The team didn't physically unfold a cerebellum in their research. Instead, they worked with brain scans from a 9.4 Tesla MRI machine, and virtually unfolded and mapped the organ. Custom software was developed for the project, based on the open-source FreeSurfer app developed by Sereno and others. Their model allowed the scientists to unpack the virtual cerebellum down to each individual fold, or "folia."
Study's cross-sections of a folded cerebellum
Image source: Sereno, et al.
A complicated map
Sereno tells SDSU NewsCenter that "Until now we only had crude models of what it looked like. We now have a complete map or surface representation of the cerebellum, much like cities, counties, and states."

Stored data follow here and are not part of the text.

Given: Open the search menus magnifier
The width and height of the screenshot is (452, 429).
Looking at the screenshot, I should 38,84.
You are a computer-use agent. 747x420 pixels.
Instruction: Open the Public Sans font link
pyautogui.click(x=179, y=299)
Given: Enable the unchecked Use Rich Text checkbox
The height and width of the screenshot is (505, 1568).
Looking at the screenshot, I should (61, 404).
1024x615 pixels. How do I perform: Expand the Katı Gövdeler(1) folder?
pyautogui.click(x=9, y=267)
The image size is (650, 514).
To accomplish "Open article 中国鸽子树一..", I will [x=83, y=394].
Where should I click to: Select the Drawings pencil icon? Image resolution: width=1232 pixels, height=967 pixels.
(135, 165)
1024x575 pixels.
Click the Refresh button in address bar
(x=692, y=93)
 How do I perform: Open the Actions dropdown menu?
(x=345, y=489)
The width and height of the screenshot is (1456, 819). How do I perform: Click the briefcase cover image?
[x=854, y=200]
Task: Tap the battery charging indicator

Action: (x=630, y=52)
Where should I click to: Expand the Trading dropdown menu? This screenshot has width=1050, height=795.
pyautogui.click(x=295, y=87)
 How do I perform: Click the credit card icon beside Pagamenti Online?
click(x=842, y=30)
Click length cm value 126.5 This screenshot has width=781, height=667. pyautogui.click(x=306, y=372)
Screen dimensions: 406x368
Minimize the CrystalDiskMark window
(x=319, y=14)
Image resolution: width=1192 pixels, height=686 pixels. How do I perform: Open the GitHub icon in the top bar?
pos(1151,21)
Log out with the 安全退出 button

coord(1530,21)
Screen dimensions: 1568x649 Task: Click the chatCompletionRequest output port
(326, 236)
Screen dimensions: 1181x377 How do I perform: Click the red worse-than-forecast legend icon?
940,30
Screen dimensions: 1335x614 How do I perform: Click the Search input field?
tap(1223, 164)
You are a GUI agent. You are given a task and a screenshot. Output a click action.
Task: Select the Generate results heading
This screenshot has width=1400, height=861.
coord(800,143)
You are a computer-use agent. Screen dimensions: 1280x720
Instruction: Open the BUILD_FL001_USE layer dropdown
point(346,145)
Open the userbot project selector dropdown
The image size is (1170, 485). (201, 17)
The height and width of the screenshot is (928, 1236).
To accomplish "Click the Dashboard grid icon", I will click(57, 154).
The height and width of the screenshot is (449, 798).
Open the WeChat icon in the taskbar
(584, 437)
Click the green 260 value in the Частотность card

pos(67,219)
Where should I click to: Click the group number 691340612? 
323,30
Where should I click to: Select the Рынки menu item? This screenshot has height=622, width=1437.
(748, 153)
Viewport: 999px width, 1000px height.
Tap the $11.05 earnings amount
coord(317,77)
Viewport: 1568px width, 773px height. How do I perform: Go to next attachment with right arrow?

That map is a bit surprising, too, in that regions associated with different functions are scattered across the organ in peculiar ways, unlike the cortex where it's all pretty orderly. "You get a little chunk of the lip, next to a chunk of the shoulder or face, like jumbled puzzle pieces," says Sereno. This may have to do with the fact that when the cerebellum is folded, its elements line up differently than they do when the organ is unfolded.
It seems the folded structure of the cerebellum is a configuration that facilitates access to information coming from places all over the body. Sereno says, "Now that we have the first high resolution base map of the human cerebellum, there are many possibilities for researchers to start filling in what is certain to be a complex quilt of inputs, from many different parts of the cerebral cortex in more detail than ever before."
This makes sense if the cerebellum is involved in highly complex, advanced cognitive functions, such as handling language or performing abstract reasoning as scientists suspect. "When you think of the cognition required to write a scientific paper or explain a concept," says Sereno, "you have to pull in information from many different sources. And that's just how the cerebellum is set up."
Bigger and bigger
The study also suggests that the large size of their virtual human cerebellum is likely to be related to the sheer number of tasks with which the organ is involved in the complex human brain. The macaque cerebellum that the team analyzed, for example, amounts to just 30 percent the size of the animal's cortex.
"The fact that [the cerebellum] has such a large surface area speaks to the evolution of distinctively human behaviors and cognition," says Sereno. "It has expanded so much that the folding patterns are very complex."
As the study says, "Rather than coordinating sensory signals to execute expert physical movements, parts of the cerebellum may have been extended in humans to help coordinate fictive 'conceptual movements,' such as rapidly mentally rearranging a movement plan — or, in the fullness of time, perhaps even a mathematical equation."
Sereno concludes, "The 'little brain' is quite the jack of all trades. Mapping the cerebellum will be an interesting new frontier for the next decade."